(Part of a data file)
◇ ◇ ◇ ◇ ◇
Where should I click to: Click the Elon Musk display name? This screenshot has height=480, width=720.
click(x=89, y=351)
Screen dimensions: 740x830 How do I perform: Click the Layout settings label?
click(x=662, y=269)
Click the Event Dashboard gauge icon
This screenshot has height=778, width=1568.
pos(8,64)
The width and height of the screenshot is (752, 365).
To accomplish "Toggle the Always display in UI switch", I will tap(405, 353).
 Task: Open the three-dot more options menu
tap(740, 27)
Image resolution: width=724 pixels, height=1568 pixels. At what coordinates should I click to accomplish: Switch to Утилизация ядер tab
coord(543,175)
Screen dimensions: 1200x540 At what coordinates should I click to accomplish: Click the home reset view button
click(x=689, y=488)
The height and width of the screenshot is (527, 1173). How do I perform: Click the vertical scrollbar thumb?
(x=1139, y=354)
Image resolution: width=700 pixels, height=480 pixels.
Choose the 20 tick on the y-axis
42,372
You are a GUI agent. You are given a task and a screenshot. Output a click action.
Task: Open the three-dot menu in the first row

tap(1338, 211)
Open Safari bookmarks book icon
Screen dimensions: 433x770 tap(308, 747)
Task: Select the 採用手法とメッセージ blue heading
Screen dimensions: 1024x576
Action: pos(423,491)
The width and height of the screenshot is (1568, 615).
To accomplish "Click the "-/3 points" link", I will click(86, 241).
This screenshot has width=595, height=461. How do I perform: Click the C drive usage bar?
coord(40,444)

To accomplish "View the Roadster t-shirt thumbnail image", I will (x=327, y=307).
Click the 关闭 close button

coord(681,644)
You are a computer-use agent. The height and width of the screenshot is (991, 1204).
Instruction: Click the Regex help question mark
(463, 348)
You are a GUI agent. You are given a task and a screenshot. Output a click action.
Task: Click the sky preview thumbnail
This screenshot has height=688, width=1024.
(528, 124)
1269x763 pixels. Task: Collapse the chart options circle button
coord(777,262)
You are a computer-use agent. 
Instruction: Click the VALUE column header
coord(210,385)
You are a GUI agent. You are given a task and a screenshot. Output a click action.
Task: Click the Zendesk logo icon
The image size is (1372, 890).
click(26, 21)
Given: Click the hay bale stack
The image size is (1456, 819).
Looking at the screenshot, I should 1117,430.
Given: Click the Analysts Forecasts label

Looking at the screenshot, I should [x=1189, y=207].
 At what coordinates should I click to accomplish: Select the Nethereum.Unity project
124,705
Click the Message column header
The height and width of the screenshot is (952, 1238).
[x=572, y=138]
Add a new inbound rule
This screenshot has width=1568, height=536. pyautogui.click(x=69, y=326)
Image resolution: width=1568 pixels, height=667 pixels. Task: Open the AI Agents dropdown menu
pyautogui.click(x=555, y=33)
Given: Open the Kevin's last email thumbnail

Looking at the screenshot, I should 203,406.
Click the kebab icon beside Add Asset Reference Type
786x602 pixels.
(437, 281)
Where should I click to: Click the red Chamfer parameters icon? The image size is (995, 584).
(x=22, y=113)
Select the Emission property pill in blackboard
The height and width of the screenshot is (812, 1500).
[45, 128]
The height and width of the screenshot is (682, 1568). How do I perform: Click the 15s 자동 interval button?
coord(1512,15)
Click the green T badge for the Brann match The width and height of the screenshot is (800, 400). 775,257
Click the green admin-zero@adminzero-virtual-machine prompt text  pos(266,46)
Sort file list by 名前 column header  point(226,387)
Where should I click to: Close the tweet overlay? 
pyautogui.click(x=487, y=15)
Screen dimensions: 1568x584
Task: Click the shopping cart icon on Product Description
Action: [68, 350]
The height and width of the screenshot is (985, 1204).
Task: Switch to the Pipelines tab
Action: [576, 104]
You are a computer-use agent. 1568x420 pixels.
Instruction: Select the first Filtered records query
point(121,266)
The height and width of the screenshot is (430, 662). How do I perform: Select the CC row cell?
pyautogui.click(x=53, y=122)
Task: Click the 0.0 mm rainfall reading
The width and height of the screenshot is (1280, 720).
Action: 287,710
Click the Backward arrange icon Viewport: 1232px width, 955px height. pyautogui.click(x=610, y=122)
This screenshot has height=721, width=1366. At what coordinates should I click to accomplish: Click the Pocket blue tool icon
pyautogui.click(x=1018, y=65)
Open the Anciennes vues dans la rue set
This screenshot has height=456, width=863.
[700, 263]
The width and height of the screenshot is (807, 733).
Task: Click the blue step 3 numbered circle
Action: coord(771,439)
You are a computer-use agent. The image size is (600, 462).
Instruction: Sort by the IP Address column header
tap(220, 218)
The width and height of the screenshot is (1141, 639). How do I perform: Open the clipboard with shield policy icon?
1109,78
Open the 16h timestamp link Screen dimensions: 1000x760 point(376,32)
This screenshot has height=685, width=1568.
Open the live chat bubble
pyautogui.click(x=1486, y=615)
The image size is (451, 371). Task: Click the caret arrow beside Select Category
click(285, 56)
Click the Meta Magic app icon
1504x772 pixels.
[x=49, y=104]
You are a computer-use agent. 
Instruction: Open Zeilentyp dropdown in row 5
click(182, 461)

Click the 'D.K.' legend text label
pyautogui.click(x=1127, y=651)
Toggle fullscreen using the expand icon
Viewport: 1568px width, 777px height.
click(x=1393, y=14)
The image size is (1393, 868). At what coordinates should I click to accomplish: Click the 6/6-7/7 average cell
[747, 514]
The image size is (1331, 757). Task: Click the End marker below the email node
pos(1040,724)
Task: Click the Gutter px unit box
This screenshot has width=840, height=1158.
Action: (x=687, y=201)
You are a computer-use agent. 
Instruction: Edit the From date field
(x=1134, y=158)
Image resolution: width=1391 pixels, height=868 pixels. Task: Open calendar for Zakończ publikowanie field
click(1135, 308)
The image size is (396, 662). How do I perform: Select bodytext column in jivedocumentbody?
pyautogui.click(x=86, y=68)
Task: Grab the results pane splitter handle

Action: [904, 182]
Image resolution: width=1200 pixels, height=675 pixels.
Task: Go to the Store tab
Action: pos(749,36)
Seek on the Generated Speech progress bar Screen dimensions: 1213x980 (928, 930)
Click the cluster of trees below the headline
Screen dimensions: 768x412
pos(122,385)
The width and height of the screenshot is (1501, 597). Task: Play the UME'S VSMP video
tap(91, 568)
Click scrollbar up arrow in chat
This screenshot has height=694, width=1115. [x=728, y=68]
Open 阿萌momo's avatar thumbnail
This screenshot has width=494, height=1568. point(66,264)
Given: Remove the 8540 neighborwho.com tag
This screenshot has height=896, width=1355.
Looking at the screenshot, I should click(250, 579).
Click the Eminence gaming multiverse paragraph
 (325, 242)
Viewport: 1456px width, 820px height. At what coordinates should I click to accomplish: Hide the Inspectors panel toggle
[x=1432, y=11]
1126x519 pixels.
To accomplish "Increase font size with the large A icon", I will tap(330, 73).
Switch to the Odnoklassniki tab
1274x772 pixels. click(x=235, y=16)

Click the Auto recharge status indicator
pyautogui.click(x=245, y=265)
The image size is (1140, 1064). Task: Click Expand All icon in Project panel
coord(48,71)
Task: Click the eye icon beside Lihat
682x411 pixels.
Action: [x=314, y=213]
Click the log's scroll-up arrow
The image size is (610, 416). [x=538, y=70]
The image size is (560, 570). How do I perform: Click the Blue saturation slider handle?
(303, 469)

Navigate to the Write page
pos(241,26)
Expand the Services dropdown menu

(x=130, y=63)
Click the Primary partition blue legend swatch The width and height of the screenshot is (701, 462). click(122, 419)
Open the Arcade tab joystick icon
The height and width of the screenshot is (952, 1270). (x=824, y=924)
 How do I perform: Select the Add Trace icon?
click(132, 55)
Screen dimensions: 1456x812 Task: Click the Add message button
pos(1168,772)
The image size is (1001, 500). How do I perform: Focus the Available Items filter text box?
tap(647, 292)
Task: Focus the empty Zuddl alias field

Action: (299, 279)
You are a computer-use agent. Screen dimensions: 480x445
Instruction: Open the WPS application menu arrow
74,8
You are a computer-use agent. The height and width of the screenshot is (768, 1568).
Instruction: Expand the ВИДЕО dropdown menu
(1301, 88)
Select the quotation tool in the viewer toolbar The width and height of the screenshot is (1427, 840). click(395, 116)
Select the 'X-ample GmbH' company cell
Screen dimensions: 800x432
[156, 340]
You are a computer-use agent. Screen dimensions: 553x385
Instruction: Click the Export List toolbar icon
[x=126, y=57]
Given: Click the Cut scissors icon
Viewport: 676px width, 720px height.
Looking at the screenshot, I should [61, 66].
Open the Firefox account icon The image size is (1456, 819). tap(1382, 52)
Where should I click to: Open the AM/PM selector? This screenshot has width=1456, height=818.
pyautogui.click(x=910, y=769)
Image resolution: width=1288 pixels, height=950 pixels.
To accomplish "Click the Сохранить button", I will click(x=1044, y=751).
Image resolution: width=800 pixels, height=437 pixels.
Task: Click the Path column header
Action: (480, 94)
◇ ◇ ◇ ◇ ◇
■ **WHAT IS NEEDED**:
Rewrite the rows above from the line containing "Click the Event Dashboard gauge icon" through the line containing "coord(543,175)", keeping each request, and add 47 to every coordinate in the answers.

■ **RESULT FOR THIS TASK**:
Click the Event Dashboard gauge icon
This screenshot has height=778, width=1568.
pos(55,111)
The width and height of the screenshot is (752, 365).
To accomplish "Toggle the Always display in UI switch", I will tap(452, 400).
 Task: Open the three-dot more options menu
tap(787, 74)
Image resolution: width=724 pixels, height=1568 pixels. At what coordinates should I click to accomplish: Switch to Утилизация ядер tab
coord(590,222)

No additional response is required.